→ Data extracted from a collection
__________________________________________________
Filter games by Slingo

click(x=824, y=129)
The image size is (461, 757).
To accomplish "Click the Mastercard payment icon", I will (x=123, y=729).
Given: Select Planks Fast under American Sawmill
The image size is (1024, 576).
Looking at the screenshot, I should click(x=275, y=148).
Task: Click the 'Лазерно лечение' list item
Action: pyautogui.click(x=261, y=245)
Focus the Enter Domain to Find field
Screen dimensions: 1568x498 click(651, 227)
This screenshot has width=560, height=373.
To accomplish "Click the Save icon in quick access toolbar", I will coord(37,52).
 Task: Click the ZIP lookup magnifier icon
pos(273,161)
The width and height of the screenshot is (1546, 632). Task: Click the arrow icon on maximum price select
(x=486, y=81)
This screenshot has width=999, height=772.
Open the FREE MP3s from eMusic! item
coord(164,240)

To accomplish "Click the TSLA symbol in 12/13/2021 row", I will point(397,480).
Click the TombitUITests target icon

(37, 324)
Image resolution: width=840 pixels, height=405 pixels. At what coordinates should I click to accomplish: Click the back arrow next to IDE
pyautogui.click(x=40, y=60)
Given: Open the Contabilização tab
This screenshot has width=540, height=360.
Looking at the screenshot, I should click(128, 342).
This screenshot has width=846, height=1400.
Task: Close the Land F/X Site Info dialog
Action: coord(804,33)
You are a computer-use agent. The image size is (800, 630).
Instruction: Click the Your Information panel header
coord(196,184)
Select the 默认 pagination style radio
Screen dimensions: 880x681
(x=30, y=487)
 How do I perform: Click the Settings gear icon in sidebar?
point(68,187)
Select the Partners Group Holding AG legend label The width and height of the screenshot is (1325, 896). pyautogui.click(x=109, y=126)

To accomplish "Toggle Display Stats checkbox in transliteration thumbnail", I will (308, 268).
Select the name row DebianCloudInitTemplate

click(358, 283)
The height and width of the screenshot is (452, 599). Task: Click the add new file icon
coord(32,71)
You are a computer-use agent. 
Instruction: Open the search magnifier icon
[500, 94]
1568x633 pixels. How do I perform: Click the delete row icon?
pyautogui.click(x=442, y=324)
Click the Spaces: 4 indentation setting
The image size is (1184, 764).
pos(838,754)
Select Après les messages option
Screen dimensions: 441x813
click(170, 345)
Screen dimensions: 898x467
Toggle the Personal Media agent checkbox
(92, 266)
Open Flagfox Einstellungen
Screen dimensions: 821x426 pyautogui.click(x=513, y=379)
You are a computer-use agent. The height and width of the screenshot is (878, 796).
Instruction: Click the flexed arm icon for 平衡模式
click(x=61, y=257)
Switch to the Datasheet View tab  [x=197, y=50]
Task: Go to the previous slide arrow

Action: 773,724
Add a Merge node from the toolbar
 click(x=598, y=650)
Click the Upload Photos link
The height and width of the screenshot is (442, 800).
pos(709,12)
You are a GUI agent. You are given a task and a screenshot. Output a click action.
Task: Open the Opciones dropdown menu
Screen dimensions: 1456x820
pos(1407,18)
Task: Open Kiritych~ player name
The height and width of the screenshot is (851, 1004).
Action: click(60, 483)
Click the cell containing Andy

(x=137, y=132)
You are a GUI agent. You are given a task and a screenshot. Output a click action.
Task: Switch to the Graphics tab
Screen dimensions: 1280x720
__________________________________________________
→ TASK OBJECTIVE
I need every line of the data that has the word "Switch"; please list them.

→ RESPONSE
Switch to the Datasheet View tab  [x=197, y=50]
Task: Switch to the Graphics tab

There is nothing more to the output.